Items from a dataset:
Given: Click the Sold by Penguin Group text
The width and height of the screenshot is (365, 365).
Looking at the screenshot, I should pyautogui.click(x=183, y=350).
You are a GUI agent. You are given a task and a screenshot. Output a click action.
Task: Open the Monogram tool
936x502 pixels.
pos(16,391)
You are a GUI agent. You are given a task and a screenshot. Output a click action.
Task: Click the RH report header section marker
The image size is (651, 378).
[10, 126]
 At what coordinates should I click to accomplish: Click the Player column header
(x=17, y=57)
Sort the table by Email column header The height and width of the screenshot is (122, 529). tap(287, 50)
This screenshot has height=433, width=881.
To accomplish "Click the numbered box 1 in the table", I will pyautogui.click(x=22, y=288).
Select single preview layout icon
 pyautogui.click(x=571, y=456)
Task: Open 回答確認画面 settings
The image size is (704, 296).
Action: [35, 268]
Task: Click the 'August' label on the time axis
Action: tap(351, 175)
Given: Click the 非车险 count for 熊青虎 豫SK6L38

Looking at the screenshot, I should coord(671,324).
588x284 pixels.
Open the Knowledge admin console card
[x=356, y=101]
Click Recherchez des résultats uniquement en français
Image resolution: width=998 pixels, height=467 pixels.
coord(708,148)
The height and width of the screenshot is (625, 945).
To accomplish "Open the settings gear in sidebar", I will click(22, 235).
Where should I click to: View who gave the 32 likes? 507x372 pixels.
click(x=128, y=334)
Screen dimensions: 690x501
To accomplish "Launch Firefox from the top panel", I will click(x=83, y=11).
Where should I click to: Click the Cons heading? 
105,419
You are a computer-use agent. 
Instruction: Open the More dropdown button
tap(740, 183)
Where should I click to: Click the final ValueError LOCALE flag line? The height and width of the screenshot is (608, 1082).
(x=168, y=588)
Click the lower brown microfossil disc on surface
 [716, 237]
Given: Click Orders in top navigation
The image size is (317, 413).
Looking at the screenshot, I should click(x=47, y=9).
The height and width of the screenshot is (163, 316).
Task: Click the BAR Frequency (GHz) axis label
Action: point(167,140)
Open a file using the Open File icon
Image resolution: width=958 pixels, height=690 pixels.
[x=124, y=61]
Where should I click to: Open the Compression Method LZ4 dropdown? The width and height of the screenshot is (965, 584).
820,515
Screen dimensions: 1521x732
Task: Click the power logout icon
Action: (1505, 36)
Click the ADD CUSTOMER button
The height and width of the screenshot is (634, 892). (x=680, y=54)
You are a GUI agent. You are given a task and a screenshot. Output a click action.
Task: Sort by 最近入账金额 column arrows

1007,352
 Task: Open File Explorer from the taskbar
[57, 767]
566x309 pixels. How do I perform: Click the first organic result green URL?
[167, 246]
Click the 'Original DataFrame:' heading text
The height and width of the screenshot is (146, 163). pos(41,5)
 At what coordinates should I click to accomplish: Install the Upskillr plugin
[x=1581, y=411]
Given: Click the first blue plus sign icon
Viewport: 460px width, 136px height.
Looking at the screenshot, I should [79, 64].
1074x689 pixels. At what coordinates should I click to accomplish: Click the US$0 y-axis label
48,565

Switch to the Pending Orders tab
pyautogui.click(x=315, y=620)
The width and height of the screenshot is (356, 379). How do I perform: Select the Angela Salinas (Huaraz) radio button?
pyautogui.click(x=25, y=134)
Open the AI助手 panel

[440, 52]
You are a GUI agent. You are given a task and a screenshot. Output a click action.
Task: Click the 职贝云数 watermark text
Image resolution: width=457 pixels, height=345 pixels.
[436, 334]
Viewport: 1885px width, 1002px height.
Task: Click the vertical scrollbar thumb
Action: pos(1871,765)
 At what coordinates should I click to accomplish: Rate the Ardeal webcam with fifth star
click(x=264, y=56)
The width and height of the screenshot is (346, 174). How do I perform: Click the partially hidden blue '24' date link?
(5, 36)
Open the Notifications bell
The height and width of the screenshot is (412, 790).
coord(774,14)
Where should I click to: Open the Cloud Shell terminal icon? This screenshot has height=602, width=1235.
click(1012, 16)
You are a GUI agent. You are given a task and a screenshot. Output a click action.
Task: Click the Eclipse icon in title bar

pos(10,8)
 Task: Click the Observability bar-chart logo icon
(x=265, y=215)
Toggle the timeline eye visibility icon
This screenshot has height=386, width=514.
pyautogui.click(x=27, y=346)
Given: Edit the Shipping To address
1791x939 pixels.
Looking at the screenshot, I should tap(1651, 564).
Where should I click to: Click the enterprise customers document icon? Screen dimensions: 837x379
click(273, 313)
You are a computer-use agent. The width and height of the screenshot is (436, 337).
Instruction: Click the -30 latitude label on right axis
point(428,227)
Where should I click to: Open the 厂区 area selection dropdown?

WHAT NEEDS TO BE DONE:
In the data above, each line holding "settings" is to be found and copied.

RESULT FOR THIS EXERCISE:
Task: Open 回答確認画面 settings
To accomplish "Open the settings gear in sidebar", I will click(22, 235).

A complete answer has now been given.